La tribuna

Antonio Porras Nadales

Divinas palabras

DEFINITIVAMENTE la primavera ha llegado a la política española. Ha llegado con su bagaje de renovadas promesas, idealizados deseos y voluntades de enmienda; ha rebrotado desde sus raíces profundas dibujando ese eterno proceso que impulsa un nuevo ciclo vital.

Y su llegada se ha estrenado con la palabra mágica: la palabra consenso. Esa voz idílica que nos retrotrae a los orígenes utópicos del momento creativo, la época de la Transición, cuando los conflictos políticos tenían como telón de fondo ese escenario de consenso que nos situaba a los españoles ante la sensación evidente de que habíamos entrado definitivamente en la era de la civilización. De que habíamos dejado atrás dictaduras, tensiones, represiones y guerras civiles. Aromas de aquella Arcadia original, de la que apenas nos quedan ya algunos idealizados recuerdos casi borrados de nuestra memoria, como de la memoria en blanco de su gran artífice, Adolfo Suárez, consumido por el alzheimer.

Con la primavera vuelven por fin aquellas mágicas, divinas palabras. Y con el nuevo Gobierno parece que vienen los pactos, el diálogo, los acuerdos. ¿Son palabras que vuelven para quedarse o más bien una floración efímera, destinada a olvidarse con los primeros embates del rifirrafe cotidiano? La única incógnita parece ser, por ahora, la de quién lanza la primera piedra, quién asesta la primera puñalada. Agazapados a la espera del primer golpe, aturdidos en plena guerra de facciones, ante la fragilidad de esta primavera apenas conservamos ya una capacidad colectiva para soñar. Para soñar algo tan concreto e inmediato como el consenso a la alemana: la cuadratura del círculo, un bipartidismo convertido por la magia del consenso en clave de gobernabilidad.

Pero una vez perdida nuestra capacidad para soñar sólo nos queda limitarnos a percibir esa sutil floración de la primavera, el delicado aroma de la mágica palabra: consenso. Tras poner nuestra decisión colectiva en las urnas en un intento de apostar por la gobernabilidad, movidos por los imperativos mediáticos que orientan nuestro comportamiento electoral, nos hemos sumergido inexorablemente en el bipartidismo. Y en este bipartidismo acentuado la mágica categoría del consenso no pasa de ser una sutil melodía primaveral, apenas un momento pasajero. Luego vendrán los ajustes de cuentas, el reparto del botín, los cargos para los vencedores y la humillación para los vencidos: la inexorable lógica del bipartidismo.

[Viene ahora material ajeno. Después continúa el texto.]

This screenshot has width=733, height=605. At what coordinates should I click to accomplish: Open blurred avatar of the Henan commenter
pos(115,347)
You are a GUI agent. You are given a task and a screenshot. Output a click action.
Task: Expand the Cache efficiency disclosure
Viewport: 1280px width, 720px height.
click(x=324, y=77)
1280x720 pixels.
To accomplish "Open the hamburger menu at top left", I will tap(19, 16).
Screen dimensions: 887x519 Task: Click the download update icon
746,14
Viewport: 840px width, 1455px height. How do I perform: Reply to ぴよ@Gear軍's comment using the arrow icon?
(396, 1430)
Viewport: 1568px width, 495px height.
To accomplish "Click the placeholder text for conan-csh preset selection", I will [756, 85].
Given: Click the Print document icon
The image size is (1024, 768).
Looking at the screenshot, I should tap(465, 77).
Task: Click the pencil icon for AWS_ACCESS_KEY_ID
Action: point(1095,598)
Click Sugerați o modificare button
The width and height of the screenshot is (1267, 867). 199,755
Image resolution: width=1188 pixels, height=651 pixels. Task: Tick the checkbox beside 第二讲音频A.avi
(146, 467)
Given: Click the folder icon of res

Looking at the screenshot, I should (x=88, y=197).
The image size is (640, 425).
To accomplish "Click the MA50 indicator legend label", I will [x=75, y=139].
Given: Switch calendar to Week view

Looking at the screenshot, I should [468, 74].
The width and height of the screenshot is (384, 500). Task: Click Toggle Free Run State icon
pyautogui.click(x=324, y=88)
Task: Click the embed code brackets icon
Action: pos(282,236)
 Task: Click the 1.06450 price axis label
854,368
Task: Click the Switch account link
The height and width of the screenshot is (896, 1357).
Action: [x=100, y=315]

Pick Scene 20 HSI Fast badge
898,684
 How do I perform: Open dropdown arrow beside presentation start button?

Cuando celebramos ya el treinta aniversario de la Constitución de 1978, la hija de aquel lejano consenso, parece que nos resistimos a comprender con claridad la inexorable y dura lógica del bipartidismo. Nuestros deformados recuerdos del espíritu fundacional nacido de la Transición nos impiden entender que ahora las cosas son al estilo Westminster; es decir, siguiendo el simple y duro sistema donde unos gobiernan y otros ejercitan la oposición y la crítica. El problema es que seguramente hay que tener en los genes colectivos esa profunda dosis de exquisita educación y cultura política que tienen los británicos para lograr que la dinámica bipartidista no degenere en una bronca pugna entre facciones, en un nuevo y sordo guerravicilismo de trincheras enfrentadas. Y donde, en consecuencia, aquellas mágicas, divinas palabras, aparecen ahora reconvertidas en cantos de sirena, pura retórica mediática, recursos estratégicos de imagen para hacer que unos sean percibidos como los buenos y otros como los malos: toda una regresión de los partidos políticos a su originaria condición de facciones enfrentadas.

Tampoco sabemos si es que el espíritu mismo de nuestra Constitución, hija del consenso, resulta ser parcialmente incompatible con un sistema bipartidista acentuado. ¿Qué hacer ahora con las instituciones independientes, como el Tribunal Constitucional, el Consejo General del Poder Judicial o el Defensor del Pueblo, todas esas piezas que nuestros constituyentes diseñaron pensando en clave de consenso?

Primero procedimos a sustituir las exigencias de consenso por el tramposo sistema de las cuotas partidistas; luego utilizamos los pactos o los acuerdos como si fueran un auténtico objetivo estratégico del Gobierno, sin entender que los acuerdos son un medio, pero no un fin en sí mismo. Y así las mágicas, divinas palabras, se han convertido en soporte cotidiano de la retórica política destinadas a incidir en la división maniquea entre buenos y malos, cortinas de humo frente a los enemigos.

La floración de la primavera sólo sirve para anunciar el tórrido verano de la sequía, donde las viejas y divinas palabras se agostarán, como el latín, con el simple paso del tiempo.